WHAT YOU HAVE TO DO
Reproduce verbatim the stretch of the data below running from the line containing "Open the messages" through the line containing "pyautogui.click(x=280, y=283)", with both of those lines included.

=== DATA FOR THIS EXERCISE ===

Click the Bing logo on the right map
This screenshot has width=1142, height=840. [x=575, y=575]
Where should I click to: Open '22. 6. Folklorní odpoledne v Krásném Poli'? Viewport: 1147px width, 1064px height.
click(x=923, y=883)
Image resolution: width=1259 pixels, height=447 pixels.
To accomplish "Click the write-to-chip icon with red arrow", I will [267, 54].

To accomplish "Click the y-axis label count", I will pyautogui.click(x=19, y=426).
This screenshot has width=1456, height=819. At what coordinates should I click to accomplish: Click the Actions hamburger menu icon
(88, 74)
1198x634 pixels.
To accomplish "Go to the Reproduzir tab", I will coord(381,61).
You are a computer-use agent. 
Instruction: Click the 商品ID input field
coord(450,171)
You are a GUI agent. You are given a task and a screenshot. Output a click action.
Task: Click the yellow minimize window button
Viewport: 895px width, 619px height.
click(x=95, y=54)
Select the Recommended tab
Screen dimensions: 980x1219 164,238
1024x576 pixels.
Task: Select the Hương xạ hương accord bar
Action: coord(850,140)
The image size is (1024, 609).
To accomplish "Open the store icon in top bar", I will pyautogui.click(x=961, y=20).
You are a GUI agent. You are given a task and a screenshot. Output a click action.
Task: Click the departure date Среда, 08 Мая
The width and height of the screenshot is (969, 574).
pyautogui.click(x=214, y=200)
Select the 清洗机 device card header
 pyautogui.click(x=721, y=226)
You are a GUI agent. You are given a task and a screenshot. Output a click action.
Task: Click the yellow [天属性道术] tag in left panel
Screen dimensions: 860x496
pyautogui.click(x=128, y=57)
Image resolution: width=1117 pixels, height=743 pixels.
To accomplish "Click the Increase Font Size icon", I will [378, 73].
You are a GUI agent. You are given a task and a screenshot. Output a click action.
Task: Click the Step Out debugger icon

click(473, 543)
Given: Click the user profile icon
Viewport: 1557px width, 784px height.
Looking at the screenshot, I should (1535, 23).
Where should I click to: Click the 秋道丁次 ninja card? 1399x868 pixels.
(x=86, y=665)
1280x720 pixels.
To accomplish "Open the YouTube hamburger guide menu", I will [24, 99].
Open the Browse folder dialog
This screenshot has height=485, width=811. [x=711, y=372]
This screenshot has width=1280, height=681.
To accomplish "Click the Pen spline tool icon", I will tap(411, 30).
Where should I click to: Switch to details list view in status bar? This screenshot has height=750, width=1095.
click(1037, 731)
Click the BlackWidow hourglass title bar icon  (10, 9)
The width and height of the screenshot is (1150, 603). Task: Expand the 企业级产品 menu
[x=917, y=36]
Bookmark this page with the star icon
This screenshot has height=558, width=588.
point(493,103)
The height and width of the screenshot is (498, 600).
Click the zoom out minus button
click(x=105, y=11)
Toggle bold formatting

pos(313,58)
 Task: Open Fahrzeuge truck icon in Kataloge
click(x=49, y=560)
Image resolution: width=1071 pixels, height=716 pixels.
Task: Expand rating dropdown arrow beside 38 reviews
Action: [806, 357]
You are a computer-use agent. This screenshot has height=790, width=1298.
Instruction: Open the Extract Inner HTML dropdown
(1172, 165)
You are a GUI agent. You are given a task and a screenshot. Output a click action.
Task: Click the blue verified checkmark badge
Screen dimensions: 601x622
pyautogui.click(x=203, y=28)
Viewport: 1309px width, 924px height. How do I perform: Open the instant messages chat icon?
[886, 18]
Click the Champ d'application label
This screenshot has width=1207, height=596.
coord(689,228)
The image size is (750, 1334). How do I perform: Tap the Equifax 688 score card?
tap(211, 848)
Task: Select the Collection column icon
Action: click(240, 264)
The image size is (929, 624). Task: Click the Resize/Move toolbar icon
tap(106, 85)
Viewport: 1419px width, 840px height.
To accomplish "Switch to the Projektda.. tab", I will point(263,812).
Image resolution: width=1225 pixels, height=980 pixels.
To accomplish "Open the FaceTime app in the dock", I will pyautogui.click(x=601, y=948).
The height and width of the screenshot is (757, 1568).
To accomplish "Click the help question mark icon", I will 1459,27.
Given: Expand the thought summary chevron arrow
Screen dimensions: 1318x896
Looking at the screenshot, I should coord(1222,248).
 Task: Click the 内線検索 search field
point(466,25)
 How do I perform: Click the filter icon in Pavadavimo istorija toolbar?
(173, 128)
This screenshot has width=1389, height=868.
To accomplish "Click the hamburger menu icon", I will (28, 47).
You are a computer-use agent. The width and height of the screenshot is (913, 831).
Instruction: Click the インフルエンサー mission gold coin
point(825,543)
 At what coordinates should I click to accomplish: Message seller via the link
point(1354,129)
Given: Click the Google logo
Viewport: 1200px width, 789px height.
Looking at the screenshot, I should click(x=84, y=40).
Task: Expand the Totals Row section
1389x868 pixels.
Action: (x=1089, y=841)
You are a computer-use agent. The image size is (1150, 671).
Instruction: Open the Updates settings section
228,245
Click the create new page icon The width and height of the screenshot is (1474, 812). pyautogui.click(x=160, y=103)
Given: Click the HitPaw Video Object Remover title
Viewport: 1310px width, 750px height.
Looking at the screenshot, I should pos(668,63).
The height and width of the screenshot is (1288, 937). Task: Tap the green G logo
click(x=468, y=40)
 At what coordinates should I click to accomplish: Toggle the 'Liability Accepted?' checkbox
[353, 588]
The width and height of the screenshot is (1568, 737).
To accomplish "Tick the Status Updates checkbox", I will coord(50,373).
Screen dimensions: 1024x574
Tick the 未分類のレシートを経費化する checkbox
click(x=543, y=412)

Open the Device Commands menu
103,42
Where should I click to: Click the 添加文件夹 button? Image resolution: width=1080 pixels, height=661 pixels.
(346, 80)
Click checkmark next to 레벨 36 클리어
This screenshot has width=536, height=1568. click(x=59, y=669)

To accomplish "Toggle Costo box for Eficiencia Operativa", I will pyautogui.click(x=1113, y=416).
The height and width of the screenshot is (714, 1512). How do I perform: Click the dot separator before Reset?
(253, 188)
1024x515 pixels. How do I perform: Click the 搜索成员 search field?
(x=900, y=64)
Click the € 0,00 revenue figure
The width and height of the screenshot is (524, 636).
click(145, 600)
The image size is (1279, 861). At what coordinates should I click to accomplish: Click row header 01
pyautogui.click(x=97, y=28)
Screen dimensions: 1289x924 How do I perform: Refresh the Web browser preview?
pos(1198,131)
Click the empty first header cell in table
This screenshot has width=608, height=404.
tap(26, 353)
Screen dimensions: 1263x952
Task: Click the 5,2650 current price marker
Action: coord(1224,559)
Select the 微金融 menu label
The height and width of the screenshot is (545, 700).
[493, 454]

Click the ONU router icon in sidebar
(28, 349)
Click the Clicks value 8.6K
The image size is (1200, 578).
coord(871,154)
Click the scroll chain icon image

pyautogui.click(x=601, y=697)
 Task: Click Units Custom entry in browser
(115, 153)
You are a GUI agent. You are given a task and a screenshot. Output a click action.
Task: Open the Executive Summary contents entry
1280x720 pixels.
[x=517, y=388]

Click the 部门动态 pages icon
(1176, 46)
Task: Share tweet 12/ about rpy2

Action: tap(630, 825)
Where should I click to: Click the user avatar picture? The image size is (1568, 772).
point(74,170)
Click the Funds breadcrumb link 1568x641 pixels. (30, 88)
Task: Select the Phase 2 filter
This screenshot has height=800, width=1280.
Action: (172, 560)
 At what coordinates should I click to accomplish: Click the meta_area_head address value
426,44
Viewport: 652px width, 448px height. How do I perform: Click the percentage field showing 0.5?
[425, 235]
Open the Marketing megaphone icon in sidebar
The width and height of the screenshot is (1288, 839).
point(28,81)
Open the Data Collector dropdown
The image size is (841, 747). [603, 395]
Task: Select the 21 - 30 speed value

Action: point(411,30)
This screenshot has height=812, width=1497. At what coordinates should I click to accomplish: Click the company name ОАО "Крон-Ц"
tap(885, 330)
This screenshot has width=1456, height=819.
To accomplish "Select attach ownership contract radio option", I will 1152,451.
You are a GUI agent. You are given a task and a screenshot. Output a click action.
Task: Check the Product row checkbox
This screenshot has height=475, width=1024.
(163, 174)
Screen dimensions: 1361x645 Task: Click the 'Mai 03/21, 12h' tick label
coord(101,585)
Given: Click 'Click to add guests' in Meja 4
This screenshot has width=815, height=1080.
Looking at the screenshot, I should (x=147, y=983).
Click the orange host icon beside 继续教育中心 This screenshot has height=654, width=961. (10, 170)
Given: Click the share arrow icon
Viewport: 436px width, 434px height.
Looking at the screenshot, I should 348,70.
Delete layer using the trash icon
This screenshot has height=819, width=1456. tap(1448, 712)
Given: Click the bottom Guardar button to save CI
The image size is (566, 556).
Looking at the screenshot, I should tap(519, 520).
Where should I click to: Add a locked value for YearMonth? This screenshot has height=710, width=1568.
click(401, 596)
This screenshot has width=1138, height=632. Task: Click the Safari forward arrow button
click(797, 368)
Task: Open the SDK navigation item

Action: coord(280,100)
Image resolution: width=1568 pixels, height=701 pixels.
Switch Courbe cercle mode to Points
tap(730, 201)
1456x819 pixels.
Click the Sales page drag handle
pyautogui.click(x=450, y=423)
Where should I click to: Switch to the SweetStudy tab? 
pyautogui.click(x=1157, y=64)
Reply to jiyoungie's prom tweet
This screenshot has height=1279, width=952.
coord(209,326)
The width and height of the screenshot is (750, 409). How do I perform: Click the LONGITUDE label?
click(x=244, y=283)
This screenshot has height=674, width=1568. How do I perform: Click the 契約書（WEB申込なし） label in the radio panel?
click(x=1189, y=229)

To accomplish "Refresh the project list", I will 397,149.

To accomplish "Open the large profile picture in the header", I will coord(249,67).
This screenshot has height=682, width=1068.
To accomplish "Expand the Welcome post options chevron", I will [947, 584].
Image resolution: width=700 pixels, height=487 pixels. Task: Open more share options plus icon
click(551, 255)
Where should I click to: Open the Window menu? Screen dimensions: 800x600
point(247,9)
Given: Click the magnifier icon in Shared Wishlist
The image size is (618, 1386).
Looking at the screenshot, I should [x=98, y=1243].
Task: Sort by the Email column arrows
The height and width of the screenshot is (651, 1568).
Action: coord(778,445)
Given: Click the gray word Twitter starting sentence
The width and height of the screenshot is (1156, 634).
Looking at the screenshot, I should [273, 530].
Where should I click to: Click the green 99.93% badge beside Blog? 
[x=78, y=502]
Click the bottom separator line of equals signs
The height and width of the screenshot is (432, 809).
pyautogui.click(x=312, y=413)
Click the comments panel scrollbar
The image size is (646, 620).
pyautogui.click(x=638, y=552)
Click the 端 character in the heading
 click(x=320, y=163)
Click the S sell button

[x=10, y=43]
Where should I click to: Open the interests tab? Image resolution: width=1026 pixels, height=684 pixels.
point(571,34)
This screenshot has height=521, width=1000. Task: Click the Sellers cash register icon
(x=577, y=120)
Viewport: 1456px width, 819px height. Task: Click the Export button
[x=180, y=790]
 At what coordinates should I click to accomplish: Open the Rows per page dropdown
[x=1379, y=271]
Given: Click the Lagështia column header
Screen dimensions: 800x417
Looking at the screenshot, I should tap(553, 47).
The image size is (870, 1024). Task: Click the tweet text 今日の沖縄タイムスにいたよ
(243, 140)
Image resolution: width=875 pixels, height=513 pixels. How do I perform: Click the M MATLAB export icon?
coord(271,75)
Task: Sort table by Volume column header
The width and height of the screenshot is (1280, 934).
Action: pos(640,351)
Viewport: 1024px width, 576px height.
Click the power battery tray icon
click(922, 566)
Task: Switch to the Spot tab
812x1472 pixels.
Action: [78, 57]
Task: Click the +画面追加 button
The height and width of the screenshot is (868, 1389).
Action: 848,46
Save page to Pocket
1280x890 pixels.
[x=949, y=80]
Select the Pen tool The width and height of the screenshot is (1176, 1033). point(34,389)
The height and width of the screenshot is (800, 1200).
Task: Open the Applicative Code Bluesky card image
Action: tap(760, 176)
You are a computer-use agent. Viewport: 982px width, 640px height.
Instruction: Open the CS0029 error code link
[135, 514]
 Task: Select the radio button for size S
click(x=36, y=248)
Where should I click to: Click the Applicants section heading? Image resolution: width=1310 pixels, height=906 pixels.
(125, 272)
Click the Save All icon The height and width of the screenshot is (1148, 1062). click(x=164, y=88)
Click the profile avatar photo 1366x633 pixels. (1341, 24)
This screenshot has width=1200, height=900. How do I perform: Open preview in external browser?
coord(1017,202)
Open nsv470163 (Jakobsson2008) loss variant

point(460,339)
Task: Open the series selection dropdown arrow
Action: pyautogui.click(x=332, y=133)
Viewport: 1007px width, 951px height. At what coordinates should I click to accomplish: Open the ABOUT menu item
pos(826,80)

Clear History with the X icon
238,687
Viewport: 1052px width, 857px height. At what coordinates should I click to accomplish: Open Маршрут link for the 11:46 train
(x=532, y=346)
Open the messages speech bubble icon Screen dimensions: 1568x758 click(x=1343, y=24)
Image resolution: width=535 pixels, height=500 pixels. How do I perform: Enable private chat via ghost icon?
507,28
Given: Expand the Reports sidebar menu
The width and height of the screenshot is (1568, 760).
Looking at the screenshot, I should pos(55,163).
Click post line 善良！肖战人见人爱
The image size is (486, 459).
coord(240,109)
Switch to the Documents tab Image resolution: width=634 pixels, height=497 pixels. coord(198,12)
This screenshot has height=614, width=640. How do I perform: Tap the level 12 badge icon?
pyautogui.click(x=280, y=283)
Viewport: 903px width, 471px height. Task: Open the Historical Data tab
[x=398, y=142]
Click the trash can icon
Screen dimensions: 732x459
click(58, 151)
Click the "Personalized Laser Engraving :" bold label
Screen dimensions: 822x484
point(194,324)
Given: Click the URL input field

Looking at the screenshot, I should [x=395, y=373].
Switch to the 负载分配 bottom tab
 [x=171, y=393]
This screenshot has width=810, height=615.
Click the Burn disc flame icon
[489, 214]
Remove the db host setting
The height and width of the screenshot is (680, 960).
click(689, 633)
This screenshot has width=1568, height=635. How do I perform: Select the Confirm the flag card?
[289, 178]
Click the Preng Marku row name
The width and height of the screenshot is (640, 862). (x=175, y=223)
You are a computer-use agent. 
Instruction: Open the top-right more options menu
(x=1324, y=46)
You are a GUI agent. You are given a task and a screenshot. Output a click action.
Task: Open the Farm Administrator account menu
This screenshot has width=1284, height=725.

===

COMPLETED TASK
Open the messages speech bubble icon Screen dimensions: 1568x758 click(x=1343, y=24)
Image resolution: width=535 pixels, height=500 pixels. How do I perform: Enable private chat via ghost icon?
507,28
Given: Expand the Reports sidebar menu
The width and height of the screenshot is (1568, 760).
Looking at the screenshot, I should pos(55,163).
Click post line 善良！肖战人见人爱
The image size is (486, 459).
coord(240,109)
Switch to the Documents tab Image resolution: width=634 pixels, height=497 pixels. coord(198,12)
This screenshot has height=614, width=640. How do I perform: Tap the level 12 badge icon?
pyautogui.click(x=280, y=283)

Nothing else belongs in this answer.